Discours de David Cormand au conseil fédéral
Nous vivons un temps de prise de conscience accélérée de la crise écologique. Je m’en félicite. A l’heure où les esprits sont enfin disponibles, c’est à nous de remettre en perspective les évènements de la période, de les ordonner dans l’analyse pour leur donner sens. Il nous faut révéler plusieurs impensés qui expliquent la crise que nous traversons.
Partons de loin. La révolution industrielle s’est construite sur l’impensé écologique. En conséquence, la force de production de la civilisation industrielle, dopée aux énergies fossiles a aussi été une force de destructions environnementales majeures. Aujourd’hui, l’alternative est clairement posée. Nous avons le choix entre l’effondrement écologique de notre civilisation ou la sortie organisée des énergies fossiles. Cette deuxième option implique de concentrer nos politiques publiques et nos comportements vers les économies d’énergies et la production d’énergie décentralisée issue du renouvelable. Face au cercle vicieux de la dépendance au carbone, nous devons initier un nouveau cycle vertueux de la sobriété énergétique et de la promotion des énergies renouvelables. Or nous n’arrivons pas à engager les changements nécessaires. Principalement parce que nous demeurons malheureusement prisonniers du mythe de la croissance infinie dans un monde fini.
Un jour, les historien·ne·s regarderont peut-être avec sidération les crimes insensés que notre civilisation aura commis pour la recherche de la croissance à tout prix : colonisation, soumission de peuples entiers au nom de l’accès aux matières premières, prédation de la nature, anéantissement de la biodiversité, dérèglement climatique, conflits armés, exploitation des femmes et des hommes. Nous avons relégué la protection du vivant loin derrière la recherche de la croissance.
L’urgence écologique nous ordonne de faire autrement. Nous n’avons pas le choix. C’est à la fois un impératif moral et une nécessité de survie.
Nous devons réassigner des objectifs sains à l’économie. Il n’y a d’économie que politique. Nous avons donc le droit, et même le devoir, en tant que citoyen·ne, de décider quelle économie nous voulons, au service de quelles valeurs et de quelles finalités. La question qui en découle est quelle société voulons-nous ? Quelles sont nos priorités ? Les profits de quelques-uns ou les conditions de vie du plus grand nombre ?

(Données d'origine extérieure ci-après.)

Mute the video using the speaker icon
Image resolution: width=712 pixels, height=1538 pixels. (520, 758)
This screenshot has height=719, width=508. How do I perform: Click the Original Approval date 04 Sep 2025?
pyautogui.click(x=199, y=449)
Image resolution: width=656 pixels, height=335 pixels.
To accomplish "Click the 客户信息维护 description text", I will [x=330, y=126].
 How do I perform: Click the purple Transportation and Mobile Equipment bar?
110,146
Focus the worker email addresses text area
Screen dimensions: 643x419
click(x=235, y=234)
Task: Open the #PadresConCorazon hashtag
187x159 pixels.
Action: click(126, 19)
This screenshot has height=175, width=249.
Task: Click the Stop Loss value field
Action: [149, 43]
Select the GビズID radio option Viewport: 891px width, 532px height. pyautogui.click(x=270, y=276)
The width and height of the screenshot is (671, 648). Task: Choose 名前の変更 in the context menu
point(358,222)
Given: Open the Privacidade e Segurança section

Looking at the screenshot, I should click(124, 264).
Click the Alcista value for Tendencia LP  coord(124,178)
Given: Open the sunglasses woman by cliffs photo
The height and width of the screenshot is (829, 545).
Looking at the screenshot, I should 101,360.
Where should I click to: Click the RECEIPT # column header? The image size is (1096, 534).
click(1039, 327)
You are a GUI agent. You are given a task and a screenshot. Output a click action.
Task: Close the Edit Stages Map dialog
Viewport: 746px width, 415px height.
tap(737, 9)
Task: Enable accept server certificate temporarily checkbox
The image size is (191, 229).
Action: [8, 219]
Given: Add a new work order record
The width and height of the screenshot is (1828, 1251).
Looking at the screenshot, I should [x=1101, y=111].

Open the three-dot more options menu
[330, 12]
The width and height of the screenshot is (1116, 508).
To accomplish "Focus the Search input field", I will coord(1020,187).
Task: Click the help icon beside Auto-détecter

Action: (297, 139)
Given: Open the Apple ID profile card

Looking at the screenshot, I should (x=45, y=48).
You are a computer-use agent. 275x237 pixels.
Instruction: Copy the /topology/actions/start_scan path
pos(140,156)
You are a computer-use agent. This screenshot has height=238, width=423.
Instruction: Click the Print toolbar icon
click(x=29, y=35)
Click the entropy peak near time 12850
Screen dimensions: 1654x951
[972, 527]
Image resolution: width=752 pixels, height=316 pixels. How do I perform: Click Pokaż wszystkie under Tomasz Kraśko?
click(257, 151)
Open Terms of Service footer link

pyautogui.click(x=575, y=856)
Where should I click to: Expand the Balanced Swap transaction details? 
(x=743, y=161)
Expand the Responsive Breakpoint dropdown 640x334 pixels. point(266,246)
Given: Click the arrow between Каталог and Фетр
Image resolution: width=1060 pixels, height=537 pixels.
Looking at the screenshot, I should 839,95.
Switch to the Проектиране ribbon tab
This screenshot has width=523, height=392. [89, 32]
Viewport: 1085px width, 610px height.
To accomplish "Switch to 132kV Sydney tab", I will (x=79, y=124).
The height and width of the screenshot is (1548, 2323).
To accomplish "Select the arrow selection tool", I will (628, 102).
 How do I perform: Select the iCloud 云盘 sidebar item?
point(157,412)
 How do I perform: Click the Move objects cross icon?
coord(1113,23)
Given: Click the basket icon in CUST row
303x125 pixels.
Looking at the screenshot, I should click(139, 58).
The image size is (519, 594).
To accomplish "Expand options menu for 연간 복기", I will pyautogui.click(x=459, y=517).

C’est, au fond, la question posée à la fois par le mouvement pour le climat et par le mouvement des gilets jaunes en des termes qui aujourd’hui peinent à converger mais qui doivent impérativement se rejoindre si nous voulons parvenir à conduire un changement de modèle.
Pour notre part, nous avançons sous la bannière de la sauvegarde du climat, en demandant une révolution de nos manières de produire et de consommer. Le gouvernement actuel continue à ne rien comprendre à la nécessité absolue d’agir radicalement. D’altermoiements en procrastination, le pouvoir en place est en train de rater la transition écologique. Pour une raison simple : il n’y a aucune volonté de ce gouvernement d’engager les changements profonds que la situation commande. Prisonnier d’une vision ou les enjeux écologiques sont secondaires, le gouvernement n’a pas compris que la transition écologique doit être cardinale. C’est-à-dire que l’ensemble des politiques publiques doivent être orientées en fonction de l’objectif de transition : les choix économiques, la politique sociale, les réformes institutionnelles, l’aménagement du territoire, la politique des transports, rien n’échappe au devoir de réorientation de notre modèle. Ni la programmation pluriannuelle de l’énergie ni le projet de loi mobilité ne répondent aux enjeux de la période. Quelle politique fiscale peut être efficace pour lutter contre la dégradation du climat ? Si le gouvernement s’était posé cette question, jamais il ne se serait retrouvé face à un mouvement de protestation tel que celui que nous vivons. Pour sortir de la crise née de la cécité sociale du gouvernement il faut se poser les bonnes questions.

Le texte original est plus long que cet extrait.